Your assignment - Going through the entries below, copy out each line that contains "text".

Data supplied: Begin

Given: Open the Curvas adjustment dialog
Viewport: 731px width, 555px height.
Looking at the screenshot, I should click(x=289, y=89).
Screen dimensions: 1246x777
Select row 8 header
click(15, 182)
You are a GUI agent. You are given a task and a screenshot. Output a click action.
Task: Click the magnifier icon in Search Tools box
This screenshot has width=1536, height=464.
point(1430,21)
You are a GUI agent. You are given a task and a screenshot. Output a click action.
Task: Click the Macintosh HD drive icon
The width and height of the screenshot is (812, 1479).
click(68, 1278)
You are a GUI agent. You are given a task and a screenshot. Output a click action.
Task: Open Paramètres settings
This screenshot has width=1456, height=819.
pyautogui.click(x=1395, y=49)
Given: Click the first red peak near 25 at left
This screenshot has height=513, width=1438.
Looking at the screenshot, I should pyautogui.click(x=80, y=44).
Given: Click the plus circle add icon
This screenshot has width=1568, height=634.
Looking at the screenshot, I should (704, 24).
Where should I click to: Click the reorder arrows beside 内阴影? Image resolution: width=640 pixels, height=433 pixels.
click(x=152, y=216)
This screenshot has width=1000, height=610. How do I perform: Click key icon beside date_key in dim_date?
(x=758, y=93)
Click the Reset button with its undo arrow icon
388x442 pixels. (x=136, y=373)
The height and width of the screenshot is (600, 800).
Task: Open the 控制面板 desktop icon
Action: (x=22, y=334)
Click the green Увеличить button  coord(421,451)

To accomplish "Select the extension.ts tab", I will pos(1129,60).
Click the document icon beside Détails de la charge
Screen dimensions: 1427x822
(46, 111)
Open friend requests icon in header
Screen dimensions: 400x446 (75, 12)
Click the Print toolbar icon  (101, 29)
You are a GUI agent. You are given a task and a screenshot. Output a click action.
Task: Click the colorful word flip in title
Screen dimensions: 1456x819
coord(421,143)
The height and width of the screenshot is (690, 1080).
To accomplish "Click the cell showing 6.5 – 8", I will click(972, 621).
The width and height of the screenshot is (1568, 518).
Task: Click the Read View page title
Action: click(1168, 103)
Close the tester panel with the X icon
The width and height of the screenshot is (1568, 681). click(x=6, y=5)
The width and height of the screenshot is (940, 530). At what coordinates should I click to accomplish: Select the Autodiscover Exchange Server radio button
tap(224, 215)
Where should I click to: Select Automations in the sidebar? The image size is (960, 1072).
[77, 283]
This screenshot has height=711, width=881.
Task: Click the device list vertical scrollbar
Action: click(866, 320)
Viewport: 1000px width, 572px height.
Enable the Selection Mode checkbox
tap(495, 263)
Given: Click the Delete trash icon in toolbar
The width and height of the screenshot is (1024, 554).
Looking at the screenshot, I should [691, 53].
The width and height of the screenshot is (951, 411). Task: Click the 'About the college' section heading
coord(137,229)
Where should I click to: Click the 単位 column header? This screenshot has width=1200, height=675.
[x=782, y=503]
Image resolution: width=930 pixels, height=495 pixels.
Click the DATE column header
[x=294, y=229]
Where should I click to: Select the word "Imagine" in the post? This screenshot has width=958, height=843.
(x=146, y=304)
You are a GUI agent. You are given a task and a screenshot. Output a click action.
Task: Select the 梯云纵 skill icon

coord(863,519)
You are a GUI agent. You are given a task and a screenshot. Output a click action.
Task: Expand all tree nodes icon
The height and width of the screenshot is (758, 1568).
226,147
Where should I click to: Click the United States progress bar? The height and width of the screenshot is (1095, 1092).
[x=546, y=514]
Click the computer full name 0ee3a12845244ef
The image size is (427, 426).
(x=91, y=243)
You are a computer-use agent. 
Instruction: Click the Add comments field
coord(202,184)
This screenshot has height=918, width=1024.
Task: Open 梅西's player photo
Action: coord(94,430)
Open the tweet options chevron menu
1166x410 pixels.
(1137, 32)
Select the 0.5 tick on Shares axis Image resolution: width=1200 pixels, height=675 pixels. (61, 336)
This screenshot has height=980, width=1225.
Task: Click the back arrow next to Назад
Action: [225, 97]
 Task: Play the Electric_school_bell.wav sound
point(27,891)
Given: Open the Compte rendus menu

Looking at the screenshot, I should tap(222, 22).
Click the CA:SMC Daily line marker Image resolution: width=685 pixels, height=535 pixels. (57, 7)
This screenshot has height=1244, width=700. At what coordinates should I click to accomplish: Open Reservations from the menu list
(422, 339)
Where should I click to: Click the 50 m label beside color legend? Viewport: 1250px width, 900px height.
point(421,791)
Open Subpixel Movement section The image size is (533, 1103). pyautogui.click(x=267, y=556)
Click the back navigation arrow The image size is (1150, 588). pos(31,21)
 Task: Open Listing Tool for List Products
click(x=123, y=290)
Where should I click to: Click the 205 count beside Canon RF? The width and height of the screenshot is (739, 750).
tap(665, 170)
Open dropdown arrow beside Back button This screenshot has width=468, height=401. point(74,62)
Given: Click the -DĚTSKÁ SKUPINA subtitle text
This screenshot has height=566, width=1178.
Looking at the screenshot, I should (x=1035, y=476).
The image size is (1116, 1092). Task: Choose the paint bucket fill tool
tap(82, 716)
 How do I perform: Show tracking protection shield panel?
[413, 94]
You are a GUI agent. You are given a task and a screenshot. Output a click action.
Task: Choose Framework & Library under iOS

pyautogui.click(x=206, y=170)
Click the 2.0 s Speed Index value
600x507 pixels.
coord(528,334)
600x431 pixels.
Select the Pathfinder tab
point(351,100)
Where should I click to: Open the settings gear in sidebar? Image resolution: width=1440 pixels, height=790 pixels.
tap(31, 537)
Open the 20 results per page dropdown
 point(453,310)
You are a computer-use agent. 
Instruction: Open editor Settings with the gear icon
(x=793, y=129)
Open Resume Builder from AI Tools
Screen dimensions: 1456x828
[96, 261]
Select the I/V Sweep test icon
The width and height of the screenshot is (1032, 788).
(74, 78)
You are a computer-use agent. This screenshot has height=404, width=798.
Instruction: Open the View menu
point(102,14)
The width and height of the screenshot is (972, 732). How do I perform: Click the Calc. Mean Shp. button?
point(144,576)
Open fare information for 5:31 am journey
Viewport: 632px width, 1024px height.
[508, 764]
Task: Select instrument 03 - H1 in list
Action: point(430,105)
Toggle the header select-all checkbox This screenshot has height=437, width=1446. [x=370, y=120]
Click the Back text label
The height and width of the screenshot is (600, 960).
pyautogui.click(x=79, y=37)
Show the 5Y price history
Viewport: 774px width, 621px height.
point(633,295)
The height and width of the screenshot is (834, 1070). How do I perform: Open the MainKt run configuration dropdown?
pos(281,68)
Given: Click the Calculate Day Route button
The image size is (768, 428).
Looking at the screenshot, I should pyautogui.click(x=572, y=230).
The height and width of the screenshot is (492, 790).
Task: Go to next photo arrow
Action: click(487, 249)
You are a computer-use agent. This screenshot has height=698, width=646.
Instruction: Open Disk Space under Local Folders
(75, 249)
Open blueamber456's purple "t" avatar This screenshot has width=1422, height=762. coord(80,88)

Data supplied: End

Exercise response -
Given: Click the -DĚTSKÁ SKUPINA subtitle text
Click the Back text label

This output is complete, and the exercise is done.